• Your task:
Please reproduce the entire listing below verbatim, line for line.

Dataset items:

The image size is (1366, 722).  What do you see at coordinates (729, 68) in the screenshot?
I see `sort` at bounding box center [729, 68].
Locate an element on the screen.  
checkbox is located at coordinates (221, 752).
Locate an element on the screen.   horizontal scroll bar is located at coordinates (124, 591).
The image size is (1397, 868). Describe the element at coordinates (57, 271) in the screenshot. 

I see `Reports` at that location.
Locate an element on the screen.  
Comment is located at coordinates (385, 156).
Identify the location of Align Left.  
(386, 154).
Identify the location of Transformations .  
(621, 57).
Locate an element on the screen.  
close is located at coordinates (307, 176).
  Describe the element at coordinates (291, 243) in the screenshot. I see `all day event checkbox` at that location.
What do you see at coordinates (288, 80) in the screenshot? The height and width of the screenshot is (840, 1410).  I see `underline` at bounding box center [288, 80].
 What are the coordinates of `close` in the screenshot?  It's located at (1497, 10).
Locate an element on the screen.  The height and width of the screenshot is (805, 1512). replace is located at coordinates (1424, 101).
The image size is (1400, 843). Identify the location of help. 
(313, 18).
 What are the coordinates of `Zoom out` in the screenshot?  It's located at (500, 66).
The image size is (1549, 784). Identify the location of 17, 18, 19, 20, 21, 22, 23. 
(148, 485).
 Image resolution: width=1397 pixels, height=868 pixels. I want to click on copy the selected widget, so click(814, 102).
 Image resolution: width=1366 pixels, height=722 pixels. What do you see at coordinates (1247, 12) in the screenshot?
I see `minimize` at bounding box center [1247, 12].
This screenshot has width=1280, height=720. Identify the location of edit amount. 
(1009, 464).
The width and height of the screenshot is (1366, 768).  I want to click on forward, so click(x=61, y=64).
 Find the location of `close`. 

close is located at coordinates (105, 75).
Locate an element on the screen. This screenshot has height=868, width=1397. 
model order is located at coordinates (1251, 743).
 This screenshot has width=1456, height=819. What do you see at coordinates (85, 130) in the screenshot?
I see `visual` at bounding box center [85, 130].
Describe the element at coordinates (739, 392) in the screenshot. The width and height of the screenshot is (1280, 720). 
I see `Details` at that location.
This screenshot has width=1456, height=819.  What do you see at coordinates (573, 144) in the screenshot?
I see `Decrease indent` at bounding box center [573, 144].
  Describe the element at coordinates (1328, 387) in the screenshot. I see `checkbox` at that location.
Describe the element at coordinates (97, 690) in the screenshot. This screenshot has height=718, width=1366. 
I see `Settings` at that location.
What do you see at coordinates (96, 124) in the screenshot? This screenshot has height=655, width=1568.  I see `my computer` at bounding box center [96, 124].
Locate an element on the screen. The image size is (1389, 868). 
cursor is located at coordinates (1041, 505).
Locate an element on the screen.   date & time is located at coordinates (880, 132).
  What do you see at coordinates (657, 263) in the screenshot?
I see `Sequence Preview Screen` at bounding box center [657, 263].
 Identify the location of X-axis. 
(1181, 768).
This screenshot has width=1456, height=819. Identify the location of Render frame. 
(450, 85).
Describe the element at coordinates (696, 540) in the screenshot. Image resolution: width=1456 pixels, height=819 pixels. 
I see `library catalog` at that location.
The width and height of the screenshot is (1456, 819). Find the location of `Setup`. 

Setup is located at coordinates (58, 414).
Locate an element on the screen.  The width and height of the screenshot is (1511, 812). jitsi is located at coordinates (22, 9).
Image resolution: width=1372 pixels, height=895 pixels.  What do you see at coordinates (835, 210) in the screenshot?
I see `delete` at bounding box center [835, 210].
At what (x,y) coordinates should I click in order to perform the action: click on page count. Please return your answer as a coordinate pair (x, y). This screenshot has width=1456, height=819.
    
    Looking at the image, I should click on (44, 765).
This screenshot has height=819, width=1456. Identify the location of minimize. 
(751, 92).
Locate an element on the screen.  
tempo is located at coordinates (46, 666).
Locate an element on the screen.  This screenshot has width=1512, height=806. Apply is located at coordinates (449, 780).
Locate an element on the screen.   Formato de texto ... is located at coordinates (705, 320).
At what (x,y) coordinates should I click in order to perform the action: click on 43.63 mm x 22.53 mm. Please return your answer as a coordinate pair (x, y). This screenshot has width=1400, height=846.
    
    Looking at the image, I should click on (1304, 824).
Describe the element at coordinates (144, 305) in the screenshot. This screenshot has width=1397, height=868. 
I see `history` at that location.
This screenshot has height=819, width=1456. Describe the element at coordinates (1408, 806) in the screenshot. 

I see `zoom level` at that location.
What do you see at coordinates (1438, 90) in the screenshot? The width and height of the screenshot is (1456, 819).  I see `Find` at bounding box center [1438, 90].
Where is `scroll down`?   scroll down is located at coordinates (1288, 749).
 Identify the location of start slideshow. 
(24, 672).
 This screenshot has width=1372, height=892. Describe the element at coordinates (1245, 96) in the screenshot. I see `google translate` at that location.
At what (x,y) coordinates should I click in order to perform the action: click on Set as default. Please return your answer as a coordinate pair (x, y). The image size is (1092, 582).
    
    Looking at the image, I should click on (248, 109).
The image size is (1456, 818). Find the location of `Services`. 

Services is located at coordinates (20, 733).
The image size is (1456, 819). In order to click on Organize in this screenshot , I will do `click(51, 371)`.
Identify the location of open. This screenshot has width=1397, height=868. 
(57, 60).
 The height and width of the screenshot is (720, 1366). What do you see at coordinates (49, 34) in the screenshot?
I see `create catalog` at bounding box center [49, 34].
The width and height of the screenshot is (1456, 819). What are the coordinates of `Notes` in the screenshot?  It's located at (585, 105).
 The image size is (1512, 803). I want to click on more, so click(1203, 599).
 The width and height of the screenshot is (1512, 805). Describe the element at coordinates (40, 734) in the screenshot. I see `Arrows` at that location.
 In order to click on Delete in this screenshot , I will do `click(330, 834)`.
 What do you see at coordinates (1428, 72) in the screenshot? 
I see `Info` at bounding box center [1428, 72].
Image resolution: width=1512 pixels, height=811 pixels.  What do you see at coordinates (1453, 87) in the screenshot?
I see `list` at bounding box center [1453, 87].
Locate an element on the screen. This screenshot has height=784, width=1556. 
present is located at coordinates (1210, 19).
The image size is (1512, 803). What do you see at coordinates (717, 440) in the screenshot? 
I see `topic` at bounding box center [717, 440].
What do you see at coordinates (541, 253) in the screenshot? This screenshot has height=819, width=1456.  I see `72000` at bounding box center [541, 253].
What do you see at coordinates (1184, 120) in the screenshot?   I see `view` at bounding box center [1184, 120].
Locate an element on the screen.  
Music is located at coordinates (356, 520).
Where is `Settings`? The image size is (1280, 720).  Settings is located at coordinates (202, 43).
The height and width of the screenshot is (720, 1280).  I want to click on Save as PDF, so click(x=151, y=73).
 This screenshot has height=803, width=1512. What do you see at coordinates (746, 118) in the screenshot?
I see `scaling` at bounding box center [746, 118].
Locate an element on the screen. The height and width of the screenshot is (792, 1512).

• Solution to the exercise:
The image size is (1366, 722).  What do you see at coordinates (729, 68) in the screenshot?
I see `sort` at bounding box center [729, 68].
Locate an element on the screen.  
checkbox is located at coordinates (221, 752).
Locate an element on the screen.   horizontal scroll bar is located at coordinates (124, 591).
The image size is (1397, 868). Describe the element at coordinates (57, 271) in the screenshot. 

I see `Reports` at that location.
Locate an element on the screen.  
Comment is located at coordinates (385, 156).
Identify the location of Align Left.  
(386, 154).
Identify the location of Transformations .  
(621, 57).
Locate an element on the screen.  
close is located at coordinates (307, 176).
  Describe the element at coordinates (291, 243) in the screenshot. I see `all day event checkbox` at that location.
What do you see at coordinates (288, 80) in the screenshot? The height and width of the screenshot is (840, 1410).  I see `underline` at bounding box center [288, 80].
 What are the coordinates of `close` in the screenshot?  It's located at (1497, 10).
Locate an element on the screen.  The height and width of the screenshot is (805, 1512). replace is located at coordinates (1424, 101).
The image size is (1400, 843). Identify the location of help. 
(313, 18).
 What are the coordinates of `Zoom out` in the screenshot?  It's located at (500, 66).
The image size is (1549, 784). Identify the location of 17, 18, 19, 20, 21, 22, 23. 
(148, 485).
 Image resolution: width=1397 pixels, height=868 pixels. I want to click on copy the selected widget, so click(814, 102).
 Image resolution: width=1366 pixels, height=722 pixels. What do you see at coordinates (1247, 12) in the screenshot?
I see `minimize` at bounding box center [1247, 12].
This screenshot has width=1280, height=720. Identify the location of edit amount. 
(1009, 464).
The width and height of the screenshot is (1366, 768).  I want to click on forward, so click(x=61, y=64).
 Find the location of `close`. 

close is located at coordinates (105, 75).
Locate an element on the screen. This screenshot has height=868, width=1397. 
model order is located at coordinates (1251, 743).
 This screenshot has width=1456, height=819. What do you see at coordinates (85, 130) in the screenshot?
I see `visual` at bounding box center [85, 130].
Describe the element at coordinates (739, 392) in the screenshot. The width and height of the screenshot is (1280, 720). 
I see `Details` at that location.
This screenshot has width=1456, height=819.  What do you see at coordinates (573, 144) in the screenshot?
I see `Decrease indent` at bounding box center [573, 144].
  Describe the element at coordinates (1328, 387) in the screenshot. I see `checkbox` at that location.
Describe the element at coordinates (97, 690) in the screenshot. This screenshot has height=718, width=1366. 
I see `Settings` at that location.
What do you see at coordinates (96, 124) in the screenshot? This screenshot has height=655, width=1568.  I see `my computer` at bounding box center [96, 124].
Locate an element on the screen. The image size is (1389, 868). 
cursor is located at coordinates (1041, 505).
Locate an element on the screen.   date & time is located at coordinates (880, 132).
  What do you see at coordinates (657, 263) in the screenshot?
I see `Sequence Preview Screen` at bounding box center [657, 263].
 Identify the location of X-axis. 
(1181, 768).
This screenshot has width=1456, height=819. Identify the location of Render frame. 
(450, 85).
Describe the element at coordinates (696, 540) in the screenshot. Image resolution: width=1456 pixels, height=819 pixels. 
I see `library catalog` at that location.
The width and height of the screenshot is (1456, 819). Find the location of `Setup`. 

Setup is located at coordinates (58, 414).
Locate an element on the screen.  The width and height of the screenshot is (1511, 812). jitsi is located at coordinates (22, 9).
Image resolution: width=1372 pixels, height=895 pixels.  What do you see at coordinates (835, 210) in the screenshot?
I see `delete` at bounding box center [835, 210].
At what (x,y) coordinates should I click in order to perform the action: click on page count. Please return your answer as a coordinate pair (x, y). This screenshot has width=1456, height=819.
    
    Looking at the image, I should click on (44, 765).
This screenshot has height=819, width=1456. Identify the location of minimize. 
(751, 92).
Locate an element on the screen.  
tempo is located at coordinates (46, 666).
Locate an element on the screen.  This screenshot has width=1512, height=806. Apply is located at coordinates (449, 780).
Locate an element on the screen.   Formato de texto ... is located at coordinates (705, 320).
At what (x,y) coordinates should I click in order to perform the action: click on 43.63 mm x 22.53 mm. Please return your answer as a coordinate pair (x, y). This screenshot has width=1400, height=846.
    
    Looking at the image, I should click on (1304, 824).
Describe the element at coordinates (144, 305) in the screenshot. This screenshot has width=1397, height=868. 
I see `history` at that location.
This screenshot has height=819, width=1456. Describe the element at coordinates (1408, 806) in the screenshot. 

I see `zoom level` at that location.
What do you see at coordinates (1438, 90) in the screenshot? The width and height of the screenshot is (1456, 819).  I see `Find` at bounding box center [1438, 90].
Where is `scroll down`?   scroll down is located at coordinates (1288, 749).
 Identify the location of start slideshow. 
(24, 672).
 This screenshot has width=1372, height=892. Describe the element at coordinates (1245, 96) in the screenshot. I see `google translate` at that location.
At what (x,y) coordinates should I click in order to perform the action: click on Set as default. Please return your answer as a coordinate pair (x, y). The image size is (1092, 582).
    
    Looking at the image, I should click on (248, 109).
The image size is (1456, 818). Find the location of `Services`. 

Services is located at coordinates (20, 733).
The image size is (1456, 819). In order to click on Organize in this screenshot , I will do `click(51, 371)`.
Identify the location of open. This screenshot has width=1397, height=868. 
(57, 60).
 The height and width of the screenshot is (720, 1366). What do you see at coordinates (49, 34) in the screenshot?
I see `create catalog` at bounding box center [49, 34].
The width and height of the screenshot is (1456, 819). What are the coordinates of `Notes` in the screenshot?  It's located at (585, 105).
 The image size is (1512, 803). I want to click on more, so click(1203, 599).
 The width and height of the screenshot is (1512, 805). Describe the element at coordinates (40, 734) in the screenshot. I see `Arrows` at that location.
 In order to click on Delete in this screenshot , I will do `click(330, 834)`.
 What do you see at coordinates (1428, 72) in the screenshot? 
I see `Info` at bounding box center [1428, 72].
Image resolution: width=1512 pixels, height=811 pixels.  What do you see at coordinates (1453, 87) in the screenshot?
I see `list` at bounding box center [1453, 87].
Locate an element on the screen. This screenshot has height=784, width=1556. 
present is located at coordinates (1210, 19).
The image size is (1512, 803). What do you see at coordinates (717, 440) in the screenshot? 
I see `topic` at bounding box center [717, 440].
What do you see at coordinates (541, 253) in the screenshot? This screenshot has height=819, width=1456.  I see `72000` at bounding box center [541, 253].
What do you see at coordinates (1184, 120) in the screenshot?   I see `view` at bounding box center [1184, 120].
Locate an element on the screen.  
Music is located at coordinates (356, 520).
Where is `Settings`? The image size is (1280, 720).  Settings is located at coordinates (202, 43).
The height and width of the screenshot is (720, 1280).  I want to click on Save as PDF, so click(x=151, y=73).
 This screenshot has height=803, width=1512. What do you see at coordinates (746, 118) in the screenshot?
I see `scaling` at bounding box center [746, 118].
Locate an element on the screen. The height and width of the screenshot is (792, 1512).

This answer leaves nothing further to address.